Comment From: mohsinm-dev
I tried to reproduce this error. In concat's _make_concat_multiindex (when all input indexes are the same and the inner index is not a MultiIndex), we build the result with: - levels = [new_index.unique()] and - codes = new_index.unique().get_indexer(new_index)
This assigns a non-negative code to
I think the minimal fix would be to use factorize_from_iterable(new_index) in that branch so NA is encoded as -1 and excluded from levels, matching our invariant and the "not-all-indexes-same" branch.
Related but separate edge case: NA in keys (outermost level) when levels=None and keys is 1-D, also keeps NA as a category today. If desired, we can mirror the same approach for keys (either factorize keys or remap NA key codes to -1) in a follow-up.
@rhshadrach, can you please confirm if I am thinking in the correct direction?
Comment From: zachyattack23
Hi, I'm a college student at the University of Michigan and I'm taking a course where the task is to submit a pr. I have lots of familiarity using pandas, but no experience making a contribution to open source project. Would this be a doable task I could do in max 7 hours worth of time? Thanks
Comment From: rhshadrach
@mohsinm-dev - it does seem like the right direction. But I think we can avoid factorize by calling dropna on the unique values. Then get_indexer will naturally return -1 for any missing NA values.
@zachyattack23
Would this be a doable task I could do in max 7 hours worth of time?
I do not think this is answerable. Partially because of the large variability in how long an issue takes different people, and partly because one can start working on a issue thinking it will be easy only for it to take a very long time.
Comment From: parthava-adabala
If no one's taking up this issue, I would like to work on it.

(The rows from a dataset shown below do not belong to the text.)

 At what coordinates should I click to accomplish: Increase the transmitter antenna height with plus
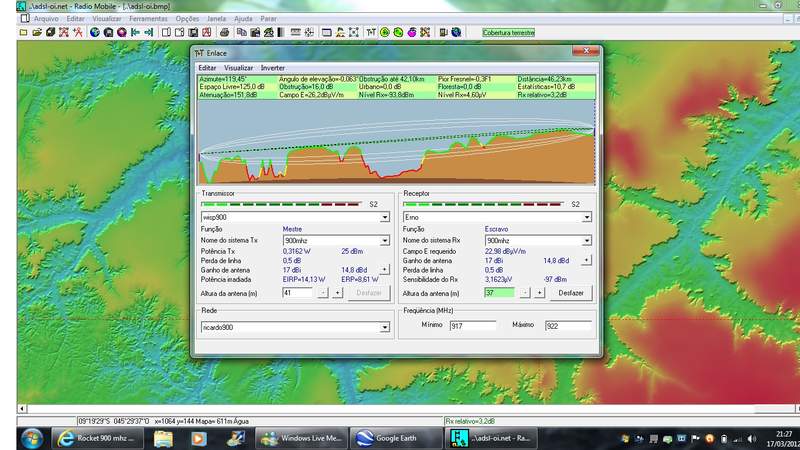point(337,293)
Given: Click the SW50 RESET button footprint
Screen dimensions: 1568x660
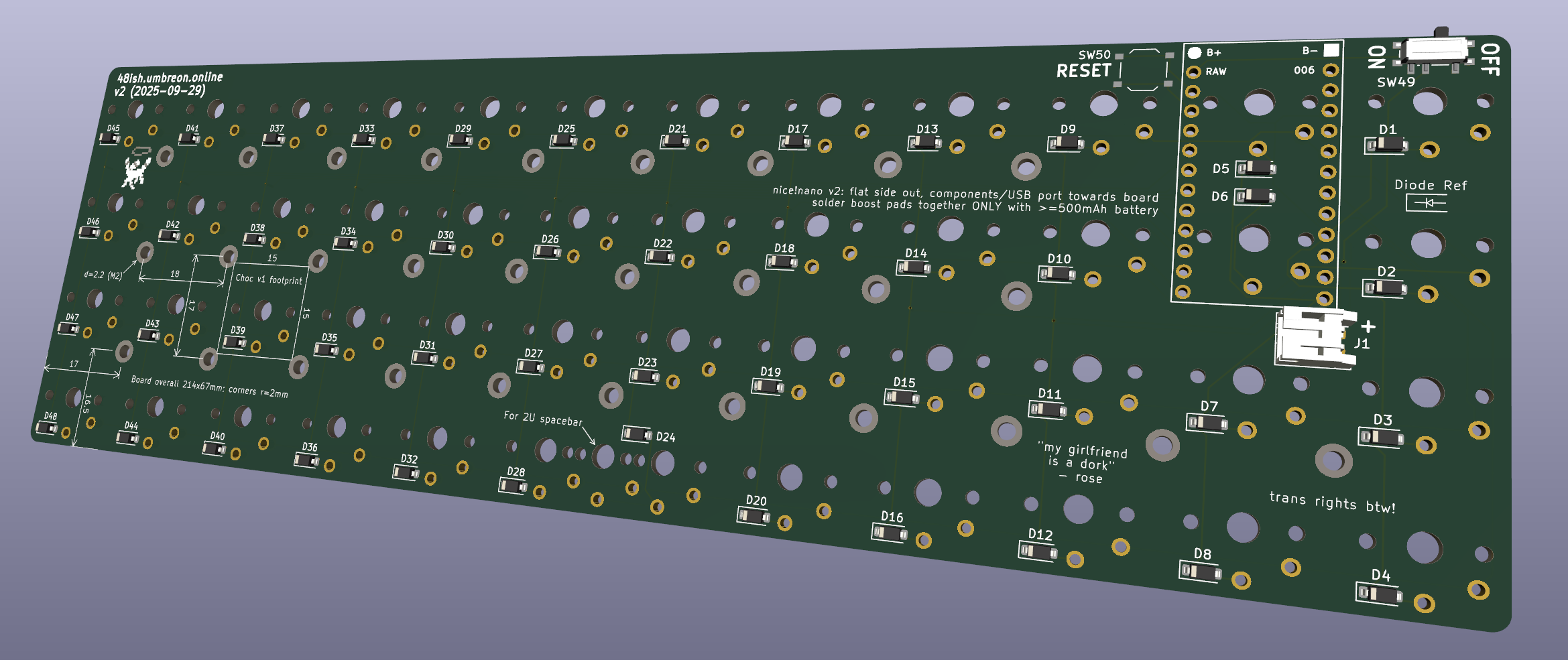Looking at the screenshot, I should 1144,69.
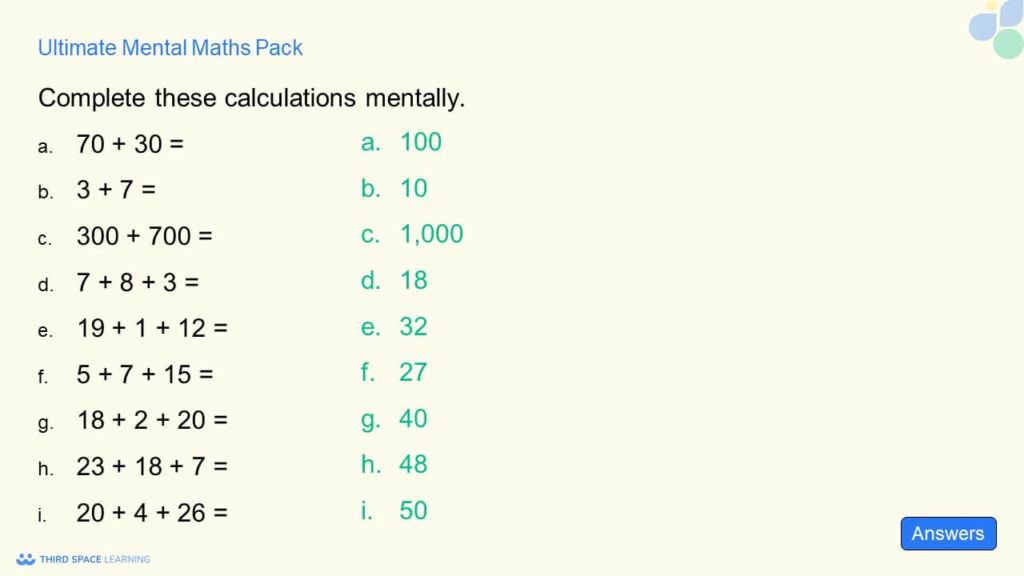Select the green answer 50
1024x576 pixels.
tap(413, 510)
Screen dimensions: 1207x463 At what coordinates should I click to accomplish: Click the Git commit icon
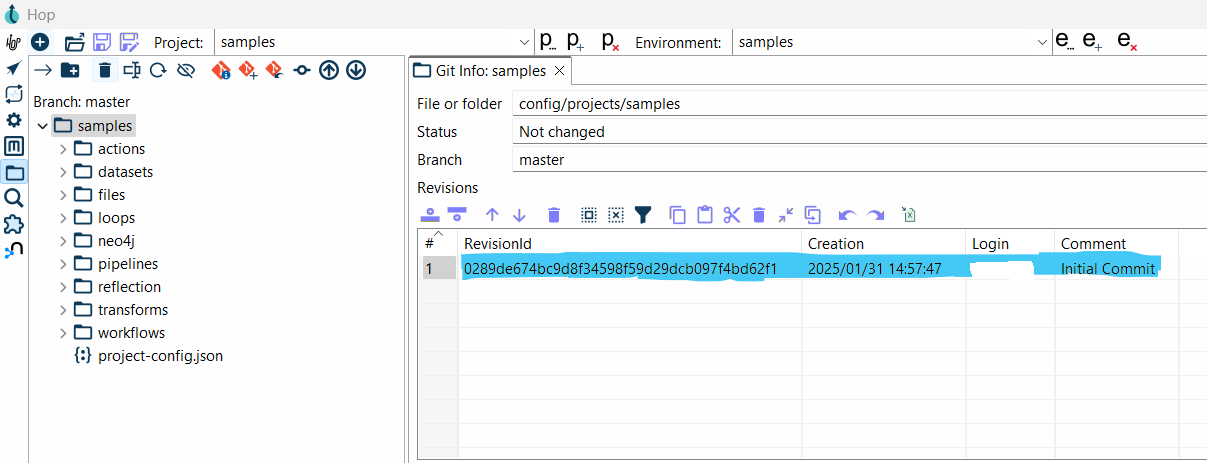pyautogui.click(x=302, y=70)
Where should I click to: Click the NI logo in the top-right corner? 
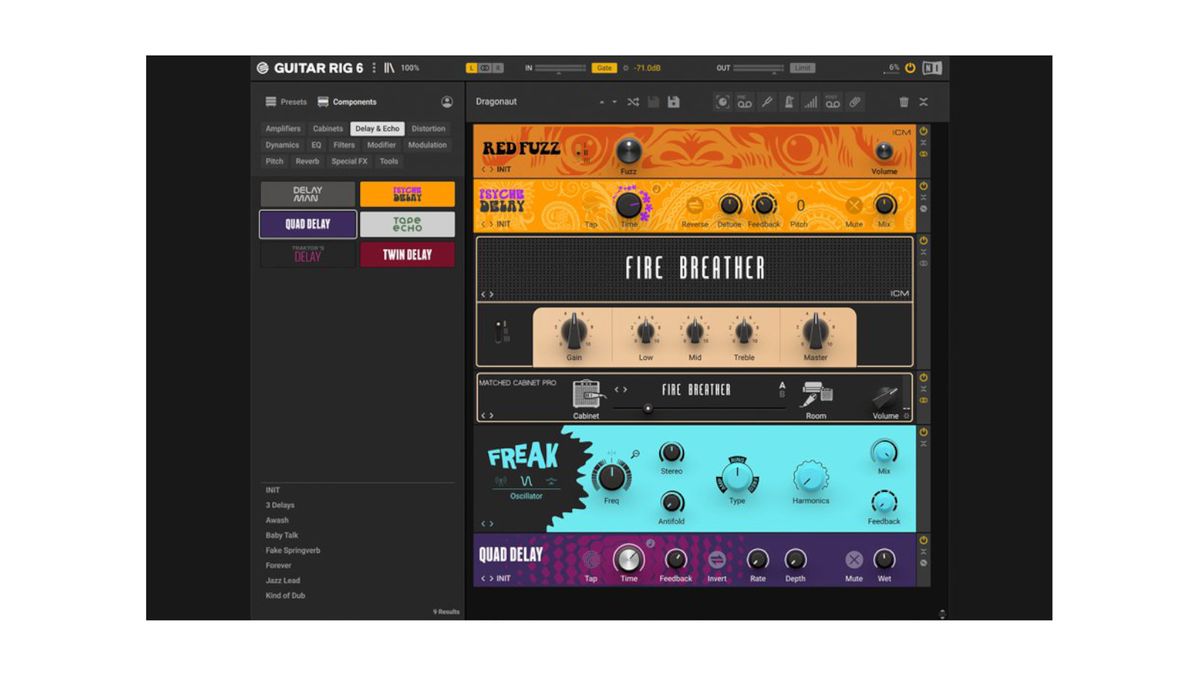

Comment From: parthava-adabala
I have pushed PR #63050 and what I did is, I changed the logic to exclude pd.NA from the list of level values using .dropna() as suggested and encoded pd.NA values in the index codes as -1.
Comment From: rhshadrach
Apologies @parthava-adabala - looking at this again I think fixing .at is a better solution rather than coding the MultiIndex differently. Note that .loc already works.
index = pd.MultiIndex(levels=[[1, 2], [2, pd.NA]], codes=[[0, 1], [0, 1]])
df = pd.DataFrame({"a": [1, 2]}, index=index)
print(df.loc[(2, pd.NA)])
# a 2
# Name: (2, nan), dtype: int64
print(df.at[(2, pd.NA)])
# KeyError: nan
# The above exception was the direct cause of the following exception:
# KeyError: <NA>
My reason for this is that one of the places we must use positive codes is groupby(..., dropna=False) as the groups must be nonnegative codes. It is then most natural to use these in the resulting index as we currently do.
df = pd.DataFrame({"a": [1, 2, pd.NA], "b": [1, pd.NA, pd.NA], "c": [4, 5, 6]})
print(df.groupby(["a", "b"], dropna=False).sum().index.codes)
# [[0, 1, 2], [0, 1, 1]]
Comment From: parthava-adabala
Sounds right! I will try to fix the .at to correctly handle the lookup for keys.